Another difficult boss that causes a lot of problems for players. The Flier doesn't have much health, and the key here is to stay on offense.

The late-game boss procession continues. This shambling monstrosity is one of the most irritating bosses in the game. You can only damage it when it opens its eye, and sometimes it goes for long periods of time without doing that.

To make things worse, it closes in on you. Eventually it becomes necessary to go Aerial and fly to the left just to lure this thing back that way. Extremely irritating fight, but victory nets you... of the crests. This one gives Firebrand the Tidal form, which makes him far more formidable when under water.

It's useful situationally, but overall it's probably the least useful form. Though I'd argue that the Earth Gargoyle form isn't that great either.

In the main underwater area of the game lurks a visually impressive mollusk boss. Visually impressive or not, this is one of the easier fights.

Another Flier ambushes Firebrand in the snowy mountain area. This time around the fight is over quickly.

Groping hands of DOOM reach for Firebrand inside Arma's Castle.

And here's Arma 3.0, the final confrontation. He's a little beefier-looking than the previous fights, and has a LOT more health.

After a ferocious battle, during which he whips out some new moves (and is, at last, a real threat), Arma gives his power to Firebrand.

Firebrand battles a white wolf next. This fight could be taken on before Arma, but I missed it. Legend says that it's one of the tougher fights in the game. I don't know, because with Firebrand now equipped with Arma's power the fight is over quickly. Winning gets Firebrand the Darkfire power; this was his strongest weapon in the earlier games, but in this game it's obsoleted by Arma's weapon.
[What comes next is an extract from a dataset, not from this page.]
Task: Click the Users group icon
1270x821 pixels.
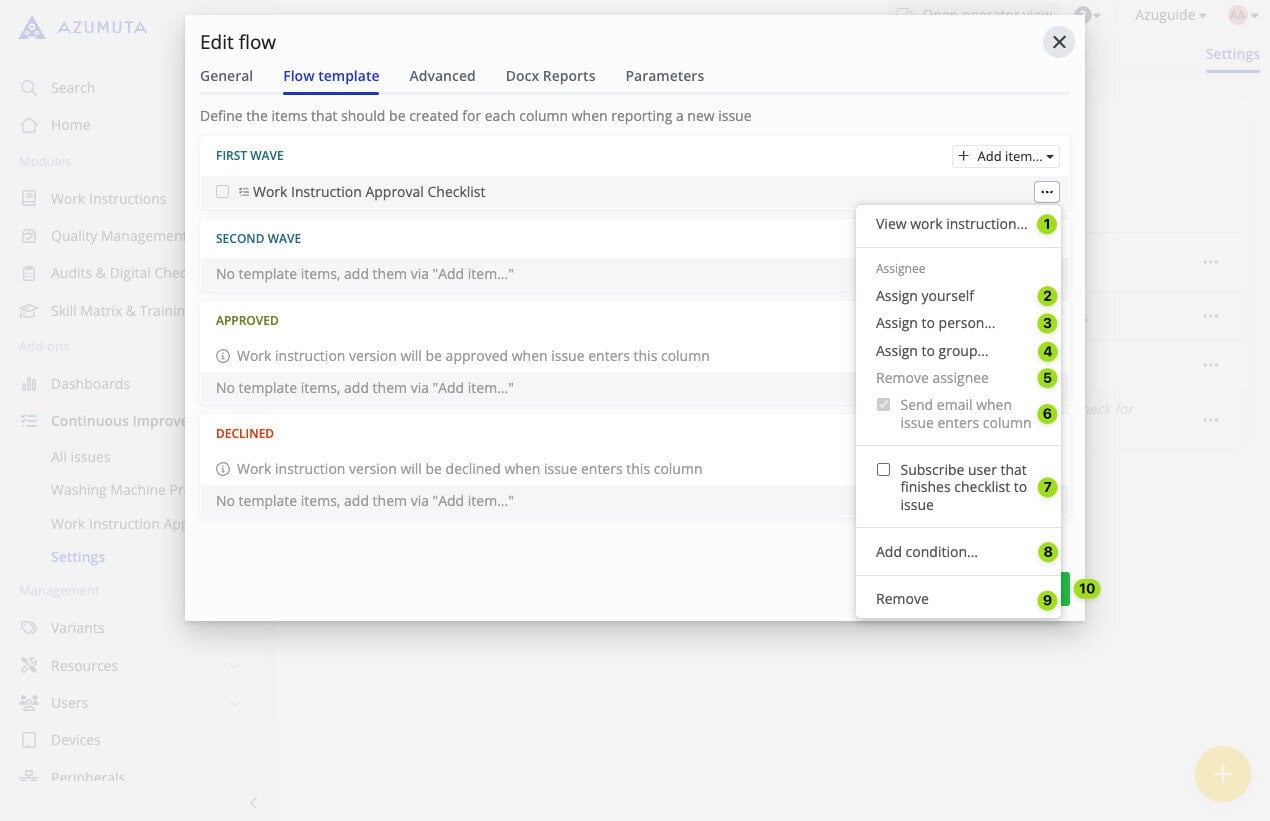Action: point(29,703)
I already have that, so Darkfire is useless to me and never even gets used. Even if I had taken this path first and the upper path to Arma second, I would have only used Darkfire for five to ten minutes. Odd weapon placement by the designers. It certainly would have made Arma 3.0 an easier battle, though.
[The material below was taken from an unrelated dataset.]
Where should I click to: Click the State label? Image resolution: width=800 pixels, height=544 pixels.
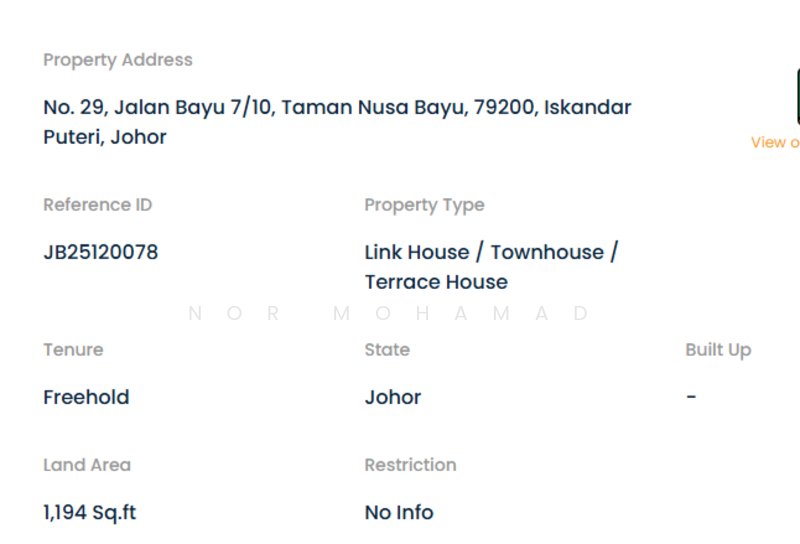tap(387, 350)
At this point preparations need to be made for the final area. I run around and grab the last of the bottles hidden in the game, then it's off to...

...the town, where grinding out huge amounts of money is easy with the Crown Talisman. I went from 200 GP (my total after playing through the rest of the game) to 700 GP (the total needed to fill up on the best potion) in about five minutes, if that.

The potion shop owner is a SKETCHY fellow

Ginseng (full heal) is the good one. The others, for the most part, aren't worth the trouble, with only Herb (five-point heal) being useful... and only in the early game.

With that, I explore a bit more and find a boss that I somehow missed out on during the regular playthrough. I might have missed this last time, too. Wonder how the fight would have been had I fought it when I was level-appropriate, because with Firebrand as powerful as he is now I completely steamroll over it.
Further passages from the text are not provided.